2

I am importing an Excel file into R, where the date format in Excel is "27-02-2012". However, once I import the dataset into R with the code below:

#Loading packages
library(tidyverse)
library(readxl)
library(writexl)
library(stringr)
library(textclean)
library(lubridate)
library(zoo)

import data

data_corpus <- read_excel("data.xlsx",
                                   sheet= "xyz")

The date format in some rows stays as "27-02-2012", while other rows look as follows "40911".

Is it possible to convert all values under the "date" column to have the following format: "27-02-2012"?

Here is a data exmaple:

sapply(data_corpus, class)

output:

   post                      date                  
  "character"               "character" 

I have tried the following code, but it turns all values in "date" into NAs:

data_corpus$date <- as_date(data_corpus$date)

Sample:

data_corpus$post[2]
[1] this is really unfortunateا"
> data_corpus$date[2]
[1] "27-02-2012"

Dataset entries

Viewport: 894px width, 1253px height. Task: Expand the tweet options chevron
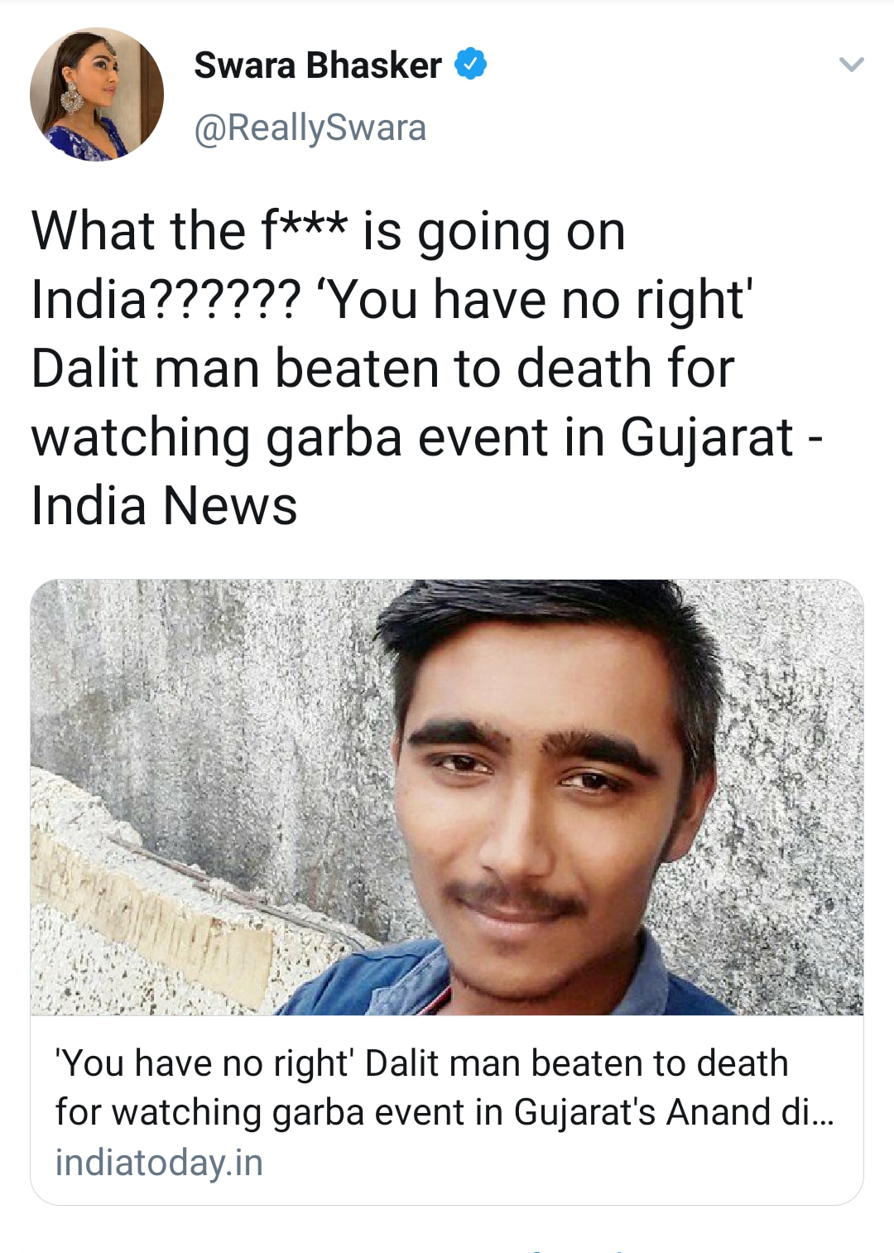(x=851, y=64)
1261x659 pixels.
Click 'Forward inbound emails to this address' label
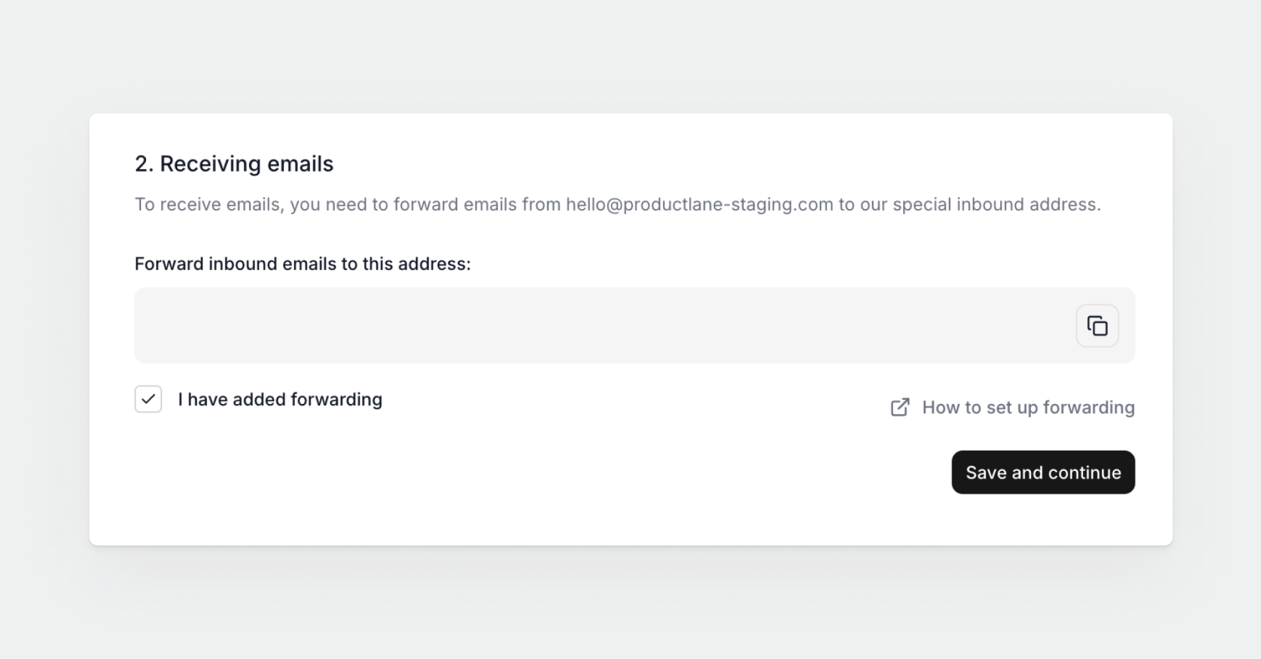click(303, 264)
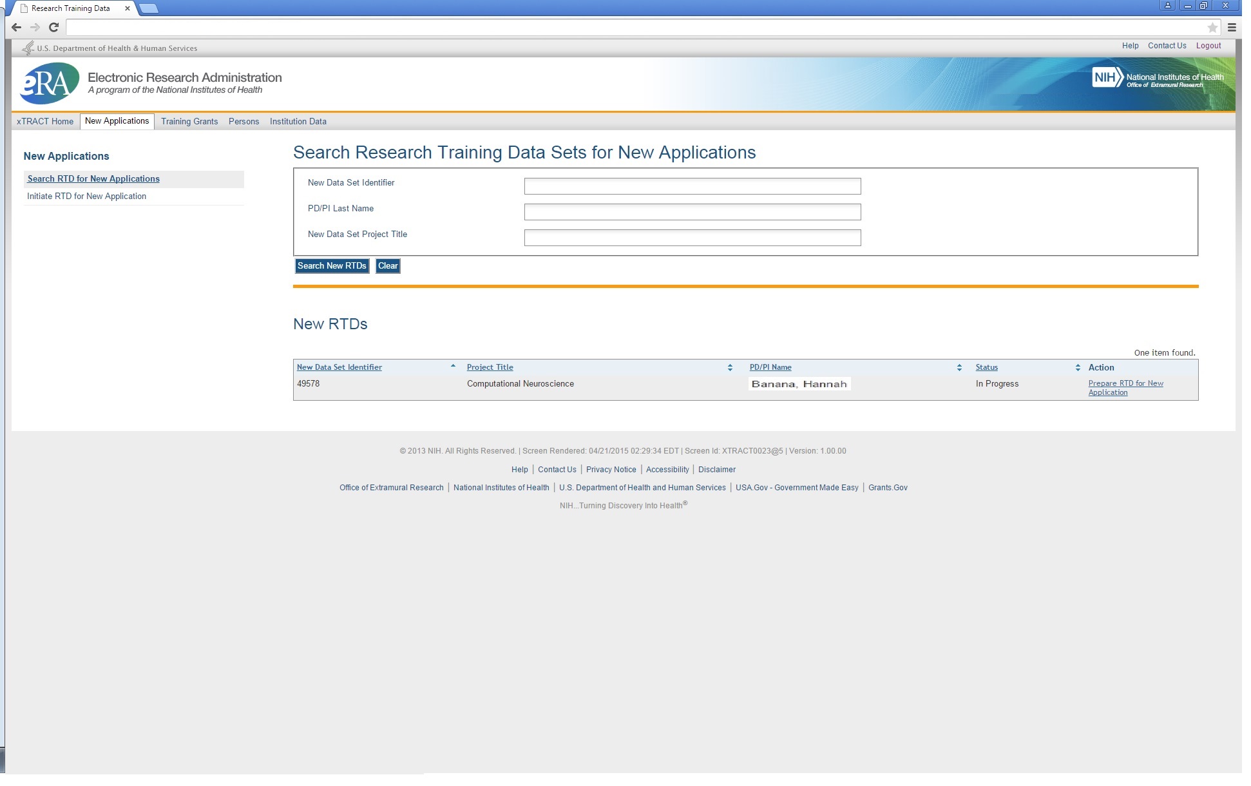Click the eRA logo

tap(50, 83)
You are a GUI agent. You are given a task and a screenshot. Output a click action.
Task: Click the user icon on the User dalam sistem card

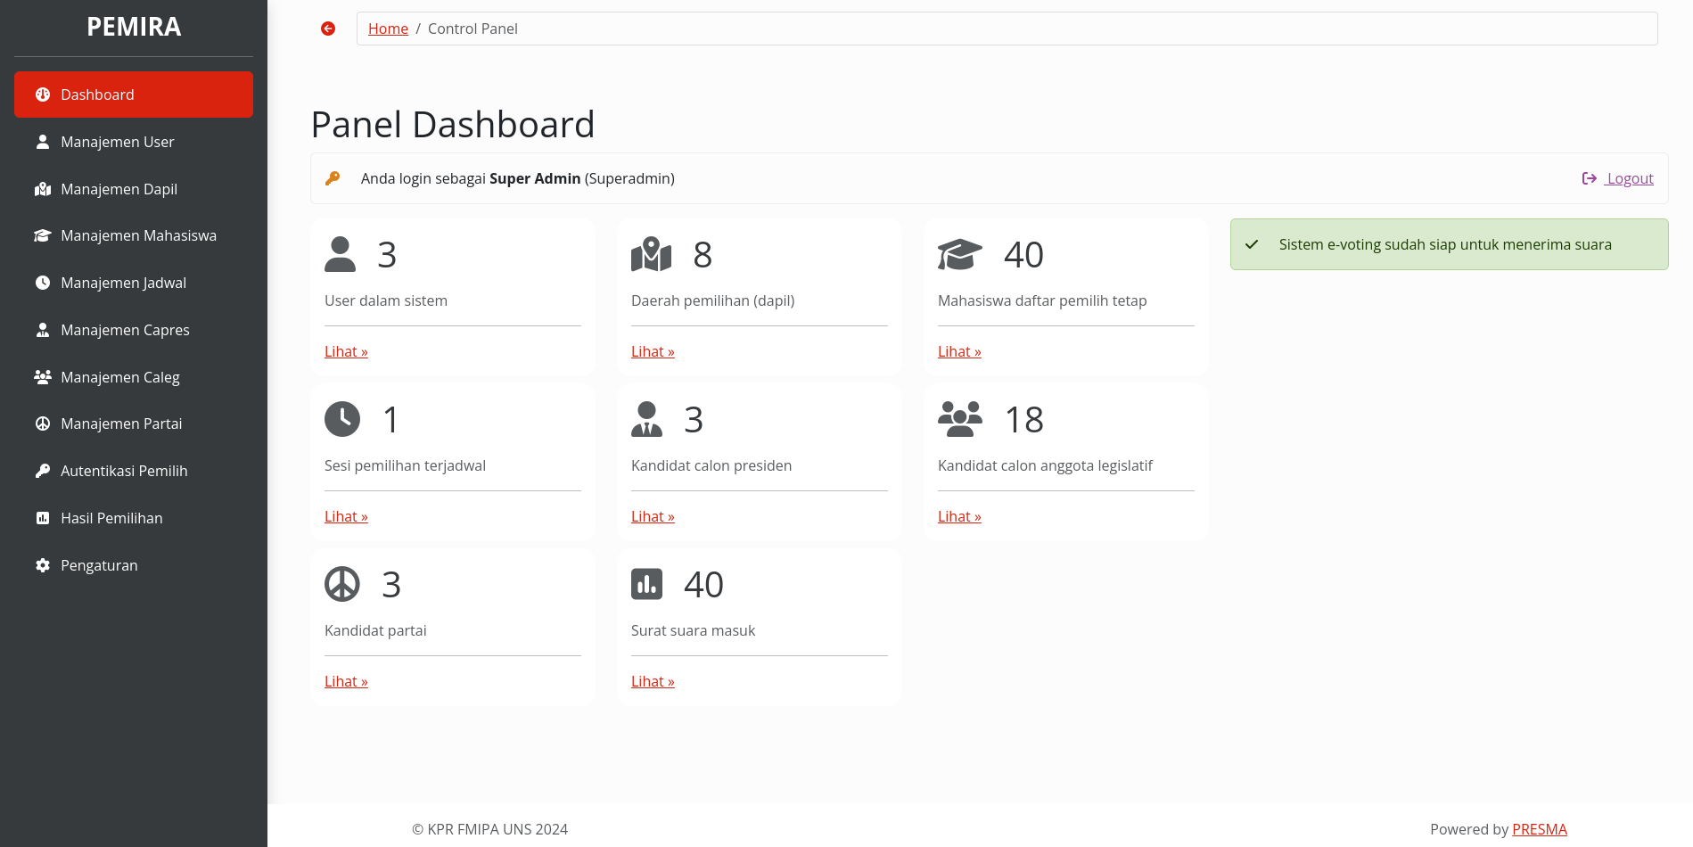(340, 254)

→ **WORK TO COMPLETE**:
A. From the question about Excel dates in R, output the text between "The date format in some" and "sapply(data_corpus, class)", inclusive.
B. Using the question about Excel dates in R, answer these:
(i) What value does the date column show in some rows instead of "27-02-2012"?
(ii) What is the name of the sheet given in the read_excel call?
(iii) What did the attempted as_date code turn all values in "date" into?

→ **SOLUTIONS TO THE EXERCISE**:
A.
The date format in some rows stays as "27-02-2012", while other rows look as follows "40911".

Is it possible to convert all values under the "date" column to have the following format: "27-02-2012"?

Here is a data exmaple:

sapply(data_corpus, class)

B.
(i) "40911"
(ii) "xyz"
(iii) NAs